In one of their five research projects, the Naval Academy and UMBC professors are developing methods to more quickly detect a cyber security breach. They aim to build a check-engine light for networks.
"How do we put controllers and sensors in place to enhance systems to monitor themselves and detect when there is an anomaly?" said Karl Steiner, vice president for research at UMBC.
The research partnership was announced in spring with the signing of a legal agreement by Naval Academy Superintendent Vice Adm. Walter "Ted" Carter Jr. and UMBC President Freeman Hrabowski.
The agreement took about six months to craft and sets guidelines for rights to inventions during the three-year partnership, Steiner said.
The five projects are funded with about $2 million from the Office of Naval Research, Steiner said. The money runs out in three years.
The agreement was announced in April, but officials declined to discuss the research projects until the grant money was secured and work began.

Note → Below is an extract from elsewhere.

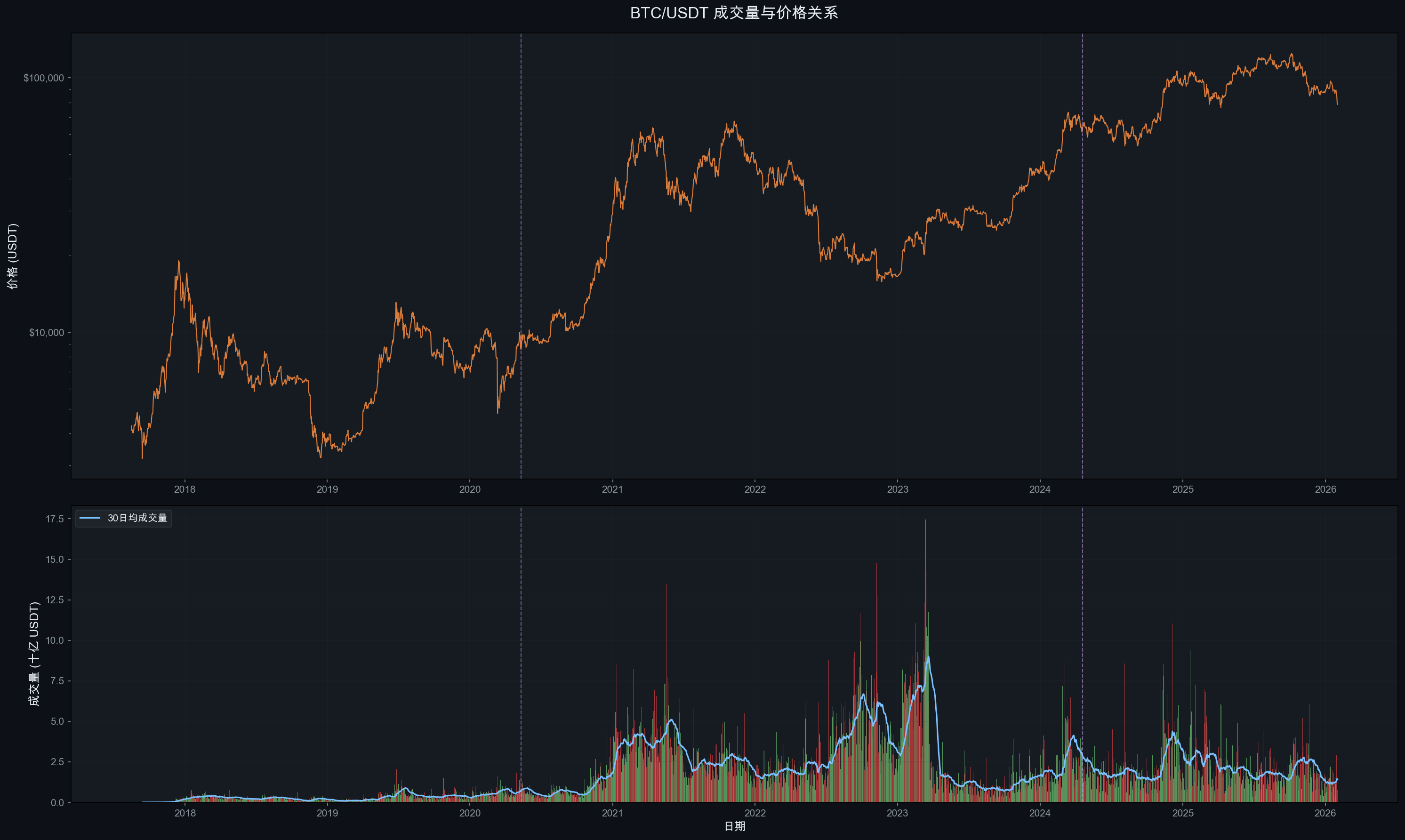
Task: Click the $100,000 price axis label
Action: click(44, 78)
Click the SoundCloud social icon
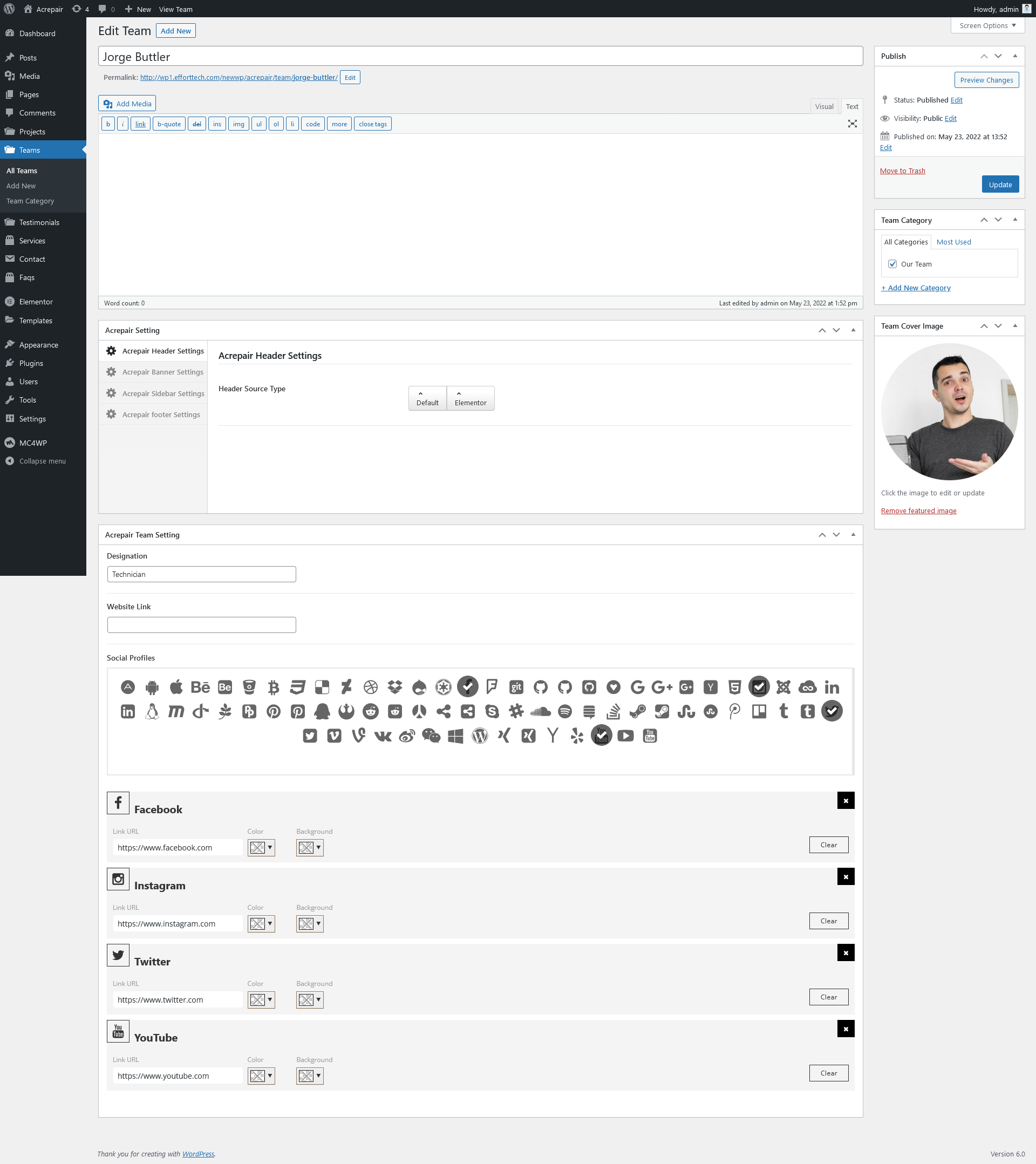The width and height of the screenshot is (1036, 1164). pos(540,711)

Steiner at UMBC and Naval Academy Academic Dean Andrew Phillips agreed last week to discuss the projects.
A handful of students and professors from both schools will work on each. And the partnership is the latest move by the Naval Academy to expand programs in cyber security, academy officials have said.
About 30 midshipmen are expected to graduate this spring with a major in cyber operations, Phillips said. That major was introduced two years ago, and midshipmen in the Class of 2016 will be the first to graduate with it.
Civilian colleges may offer cyber security majors, but the academy's program addresses the ethics of cyber warfare, Phillips said.
"What would it take for such an action to be an act of war? Could it simply be a denial of service? Could it be infiltrating the system? At what point do you cross the boundary?" Phillips said. "That's where policy lags the technology."
The academy is also building a $120 million cyber security center with about 10,000 square feet of secure classrooms, labs and a small lecture hall. It's expected to be completed by late 2018. It will include the academy's first room for the discussion of classified operations — a Sensitive Compartmented Information Facility, or SCIF.
Windows may be omitted from the room for security. And it may be designed with thicker walls, alarm systems, surveillance cameras and a safe for storing classified documents.
A routine visit by the Naval Inspector General last year found lapses in how computer data are stored and accessed at the academy. Additional details, however, were redacted from an investigation report released to The Capital under a Freedom of Information Act request.
To accommodate the SCIF, the academy plans to establish internal measures to grant select midshipmen clearance to top-secret information. Previously, the academy had no means to grant the clearance. Between 100 and 200 midshipmen are expected to receive clearance each year.
Cyber skills are increasingly in demand in the private sector, too.
Last year, Maryland ranked sixth in the country for cyber security jobs, with 11,406 postings, according to Boston-based Burning Glass Technologies, which analyzes job markets. California was first with 28,744, according to the report released in July.
"Maryland has the potential and is really well positioned to be a Silicon Valley in cyber security," Steiner said.
Among the five projects included in the Naval Academy-UMBC partnership is research to detect hacks, and also to protect cellphones without burdening users.
"You don't want to spend five minutes getting into your phone," Steiner said.
A third project aims to strengthen the security of cloud-storage systems. A fourth includes building hardware to detect anomalies and signal a breach.
A fifth project seeks to fortify defenses of social-media systems, so one hacker can't access millions of accounts.
Students and professors participating in the projects will travel between campuses.
"I hope it turns into something bigger with UMBC," Phillips said. "Sometimes projects wrap up and sometimes they discover new avenues. The whole point of this will be that UMBC and the Naval Academy continue to partner."